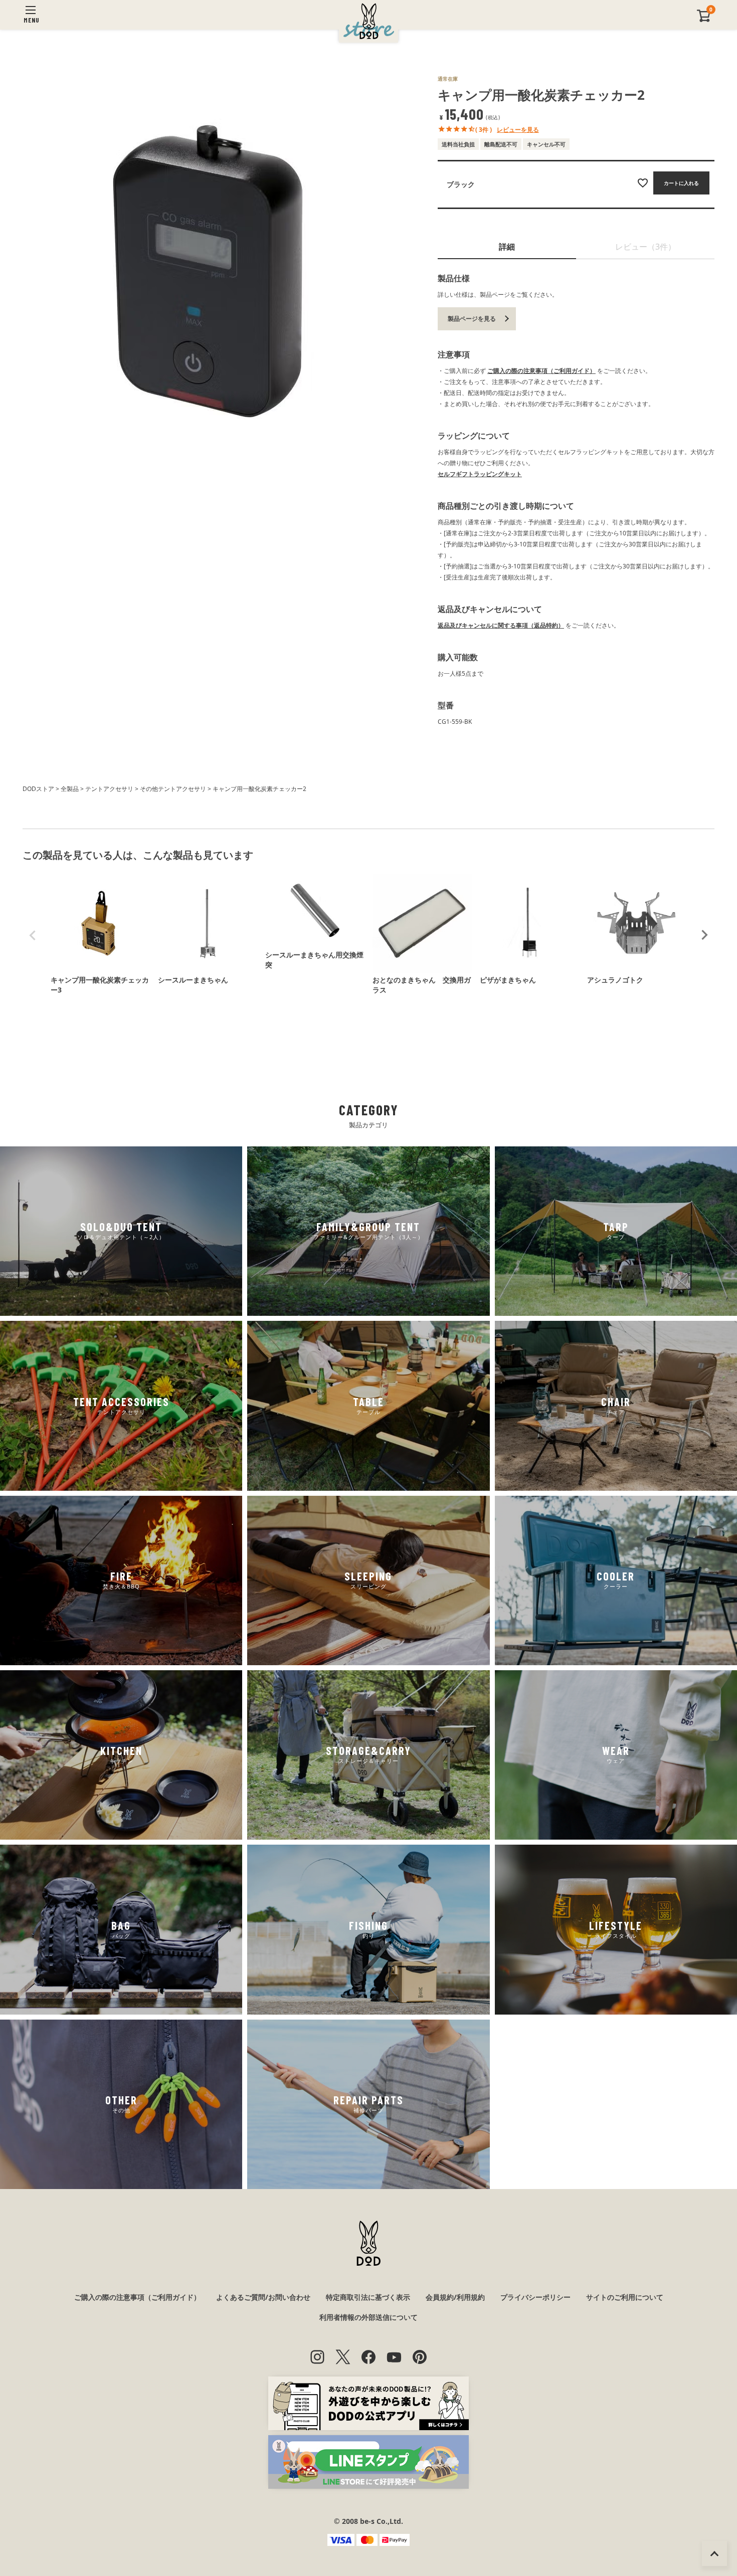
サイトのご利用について (624, 2297)
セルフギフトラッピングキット (480, 474)
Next (704, 935)
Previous (33, 935)
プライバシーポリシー (535, 2297)
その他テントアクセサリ (173, 788)
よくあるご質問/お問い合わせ (263, 2297)
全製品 (70, 788)
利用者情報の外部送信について (368, 2317)
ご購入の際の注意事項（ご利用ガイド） (541, 370)
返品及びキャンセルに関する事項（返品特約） (501, 625)
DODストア (38, 788)
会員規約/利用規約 (455, 2297)
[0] (703, 20)
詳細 (507, 246)
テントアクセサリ (109, 788)
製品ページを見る (472, 318)
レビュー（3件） (645, 246)
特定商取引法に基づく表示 (368, 2297)
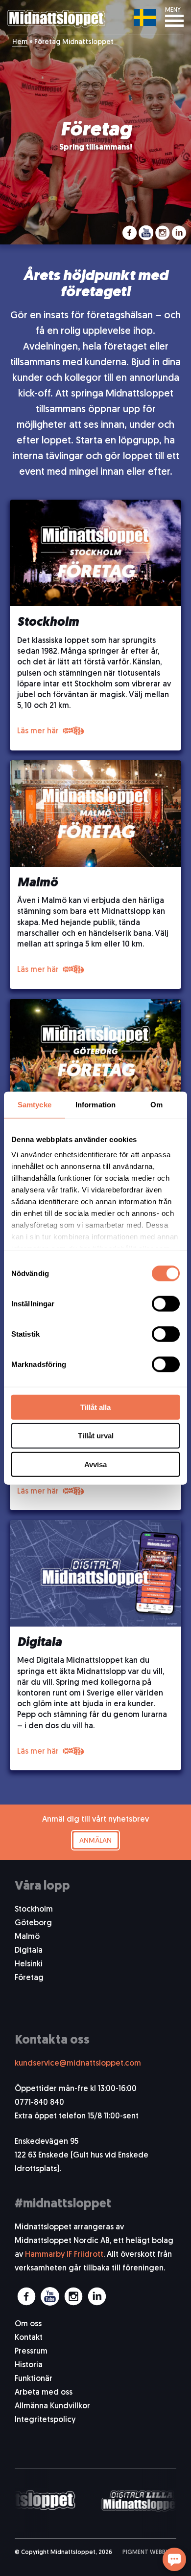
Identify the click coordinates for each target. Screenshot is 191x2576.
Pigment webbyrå (149, 2552)
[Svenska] (145, 17)
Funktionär (33, 2379)
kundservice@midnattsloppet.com (78, 2064)
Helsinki (29, 1964)
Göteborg (33, 1923)
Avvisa (95, 1464)
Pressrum (31, 2352)
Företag (29, 1978)
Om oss (28, 2324)
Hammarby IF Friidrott (64, 2255)
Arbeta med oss (43, 2393)
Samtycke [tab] (34, 1104)
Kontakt (29, 2338)
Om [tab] (156, 1104)
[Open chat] (174, 2559)
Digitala (29, 1951)
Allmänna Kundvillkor (52, 2406)
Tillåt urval (96, 1435)
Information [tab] (95, 1104)
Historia (29, 2365)
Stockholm (34, 1910)
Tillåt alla (95, 1407)
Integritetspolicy (45, 2420)
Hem (19, 42)
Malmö (27, 1937)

» WHAT THE EXERCISE ASKS: Write out every entry above exactly as it stands, minus the pictures.

» ANSWER TO THE EXERCISE:
サイトのご利用について (624, 2297)
セルフギフトラッピングキット (480, 474)
Next (704, 935)
Previous (33, 935)
プライバシーポリシー (535, 2297)
その他テントアクセサリ (173, 788)
よくあるご質問/お問い合わせ (263, 2297)
全製品 (70, 788)
利用者情報の外部送信について (368, 2317)
ご購入の際の注意事項（ご利用ガイド） (541, 370)
返品及びキャンセルに関する事項（返品特約） (501, 625)
DODストア (38, 788)
会員規約/利用規約 (455, 2297)
[0] (703, 20)
詳細 (507, 246)
テントアクセサリ (109, 788)
製品ページを見る (472, 318)
レビュー（3件） (645, 246)
特定商取引法に基づく表示 (368, 2297)
Identify the click coordinates for each target. Screenshot is 191x2576.
Pigment webbyrå (149, 2552)
[Svenska] (145, 17)
Funktionär (33, 2379)
kundservice@midnattsloppet.com (78, 2064)
Helsinki (29, 1964)
Göteborg (33, 1923)
Avvisa (95, 1464)
Pressrum (31, 2352)
Företag (29, 1978)
Om oss (28, 2324)
Hammarby IF Friidrott (64, 2255)
Arbeta med oss (43, 2393)
Samtycke [tab] (34, 1104)
Kontakt (29, 2338)
Om [tab] (156, 1104)
[Open chat] (174, 2559)
Digitala (29, 1951)
Allmänna Kundvillkor (52, 2406)
Tillåt urval (96, 1435)
Information [tab] (95, 1104)
Historia (29, 2365)
Stockholm (34, 1910)
Tillåt alla (95, 1407)
Integritetspolicy (45, 2420)
Hem (19, 42)
Malmö (27, 1937)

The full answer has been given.